A design of a solar-powered and energy-efficient house by a group from Vanderbilt University, MTSU and Habitat for Humanity has been accepted in the Solar Decathlon 2015. (Photo courtesy of MTSU Media Relations)
NASHVILLE — Team Music City, an interdisciplinary group from Vanderbilt University, MTSU and Habitat for Humanity of Greater Nashville, has been selected to compete in the Solar Decathlon 2015, a U.S. Department of Energy event that challenges students to design and build a functioning, energy-efficient, solar-powered house.
This is the first time a Vanderbilt-MTSU-Habitat-Nashville team will compete in the Solar Decathlon. The team’s conceptual design — Harmony House — forges a connection between Southern living and modern green technologies.
Twenty teams from colleges and universities across the country and around the world will now begin the nearly two-year process of building their solar-powered houses. The venue for Solar Decathlon 2015 is the Orange County Great Park, located between Los Angeles and San Diego.
Team Music City is composed of undergraduate and graduate students and faculty in the School of Engineering at Vanderbilt, in the College of Basic and Applied Sciences and the College of Behavioral and Health Sciences at MTSU, and partners from Habitat-Nashville.
“The college is thrilled to be a partner in the building of Harmony House,” said Bud Fischer, dean of the MTSU College of Basic and Applied Sciences. “This opportunity allows students from two outstanding universities the chance to get practical 'hands-on' experience in solving real world issues while also allowing them the ability to participate in a project that can have an impact on developing sustainable affordable housing in the future.”
Drawing from a variety of classes, students in construction management, interior design, electrical, mechanical and civil engineering will be involved in the planning, designing and building processes, which will lead to constructing a home that is greater than 600 square feet but less than 1,000 square feet in size.

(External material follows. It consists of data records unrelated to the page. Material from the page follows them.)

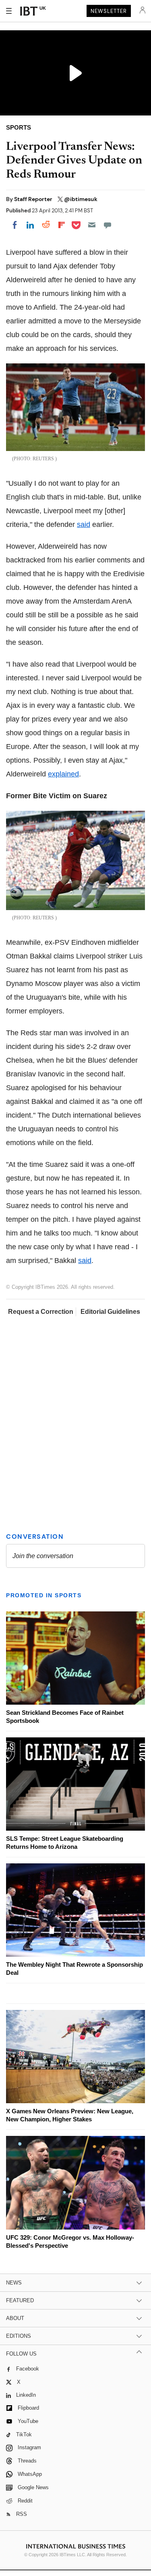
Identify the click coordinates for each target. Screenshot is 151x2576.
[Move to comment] (107, 225)
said (83, 524)
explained (63, 774)
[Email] (92, 225)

The home will be built on the Vanderbilt campus.
“I congratulate the students who have worked so hard on their submission. We are all so proud of them. This effort by Vanderbilt, Middle Tennessee State, and Habitat-Nashville shines yet another national, and even international, spotlight on Nashville, a community clearly on the move,” said Philippe Fauchet, dean of the Vanderbilt School of Engineering.
Team Music City is led by faculty members Ralph Bruce, professor of electrical engineering at Vanderbilt; Sanjiv Gokhale, professor of civil engineering at Vanderbilt; Thomas Gormley, professor of engineering technology at MTSU; and by Chip Wilson, construction director at Habitat-Nashville.

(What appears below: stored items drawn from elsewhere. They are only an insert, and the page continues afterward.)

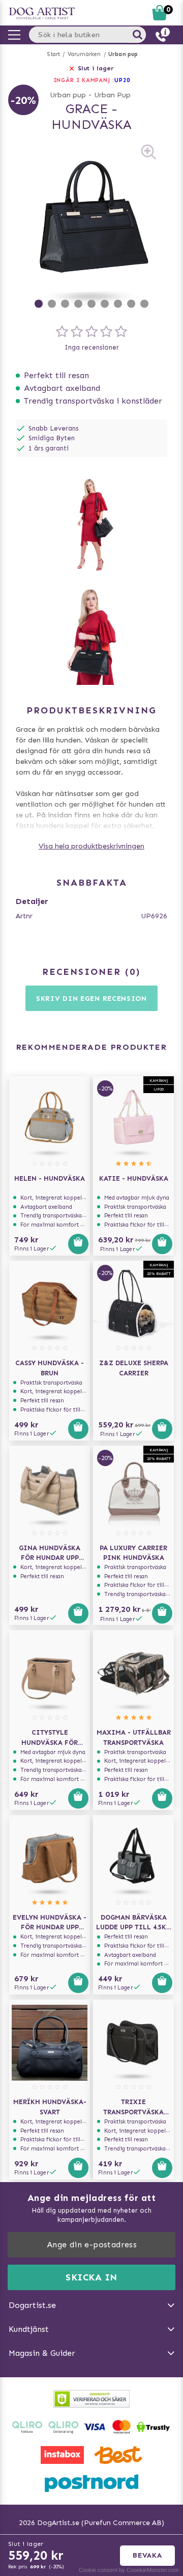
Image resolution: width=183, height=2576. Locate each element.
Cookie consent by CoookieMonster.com (129, 2570)
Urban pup (123, 54)
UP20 (122, 80)
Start (53, 54)
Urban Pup (112, 95)
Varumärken (84, 54)
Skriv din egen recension (91, 998)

Like the Olympic decathlon, the Solar Decathlon consists of 10 contests designed to gauge how well the houses perform and how livable and affordable they are. For example, in the appliances contest, teams earn points for refrigerating and freezing food, washing and drying laundry, and running the dishwasher. Teams are scored on how well they balance production and energy consumption.
The team hopes to complete the home early enough to conduct practice runs of the 10 Solar Decathlon contests, but the team has a long way to go. Construction details are preliminary, and the team will begin now to seek sponsorships, contributions and donations to fund the project.